** START OF Data shown **

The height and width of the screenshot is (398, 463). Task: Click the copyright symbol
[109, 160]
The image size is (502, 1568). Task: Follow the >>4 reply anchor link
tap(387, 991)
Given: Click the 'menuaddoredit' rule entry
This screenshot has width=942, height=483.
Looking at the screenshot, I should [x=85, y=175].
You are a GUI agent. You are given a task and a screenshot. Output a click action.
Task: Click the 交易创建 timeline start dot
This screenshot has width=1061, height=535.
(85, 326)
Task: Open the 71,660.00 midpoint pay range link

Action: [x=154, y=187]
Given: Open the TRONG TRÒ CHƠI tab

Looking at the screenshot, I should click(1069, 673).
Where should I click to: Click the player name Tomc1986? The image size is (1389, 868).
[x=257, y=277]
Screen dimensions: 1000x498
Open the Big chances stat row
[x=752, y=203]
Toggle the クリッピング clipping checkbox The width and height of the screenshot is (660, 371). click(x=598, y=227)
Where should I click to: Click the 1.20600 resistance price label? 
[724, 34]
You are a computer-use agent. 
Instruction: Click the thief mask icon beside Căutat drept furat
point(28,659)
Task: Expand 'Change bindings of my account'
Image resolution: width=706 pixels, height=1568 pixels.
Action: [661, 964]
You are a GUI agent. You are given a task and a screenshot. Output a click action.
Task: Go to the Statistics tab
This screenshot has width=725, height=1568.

** END OF Data shown **

Problem details = Please return all of the records above verbatim, with no changes.

The output =
The height and width of the screenshot is (398, 463). Task: Click the copyright symbol
[109, 160]
The image size is (502, 1568). Task: Follow the >>4 reply anchor link
tap(387, 991)
Given: Click the 'menuaddoredit' rule entry
This screenshot has width=942, height=483.
Looking at the screenshot, I should [x=85, y=175].
You are a GUI agent. You are given a task and a screenshot. Output a click action.
Task: Click the 交易创建 timeline start dot
This screenshot has width=1061, height=535.
(85, 326)
Task: Open the 71,660.00 midpoint pay range link

Action: [x=154, y=187]
Given: Open the TRONG TRÒ CHƠI tab

Looking at the screenshot, I should click(1069, 673).
Where should I click to: Click the player name Tomc1986? The image size is (1389, 868).
[x=257, y=277]
Screen dimensions: 1000x498
Open the Big chances stat row
[x=752, y=203]
Toggle the クリッピング clipping checkbox The width and height of the screenshot is (660, 371). click(x=598, y=227)
Where should I click to: Click the 1.20600 resistance price label? 
[724, 34]
You are a computer-use agent. 
Instruction: Click the thief mask icon beside Căutat drept furat
point(28,659)
Task: Expand 'Change bindings of my account'
Image resolution: width=706 pixels, height=1568 pixels.
Action: [661, 964]
You are a GUI agent. You are given a task and a screenshot. Output a click action.
Task: Go to the Statistics tab
This screenshot has width=725, height=1568.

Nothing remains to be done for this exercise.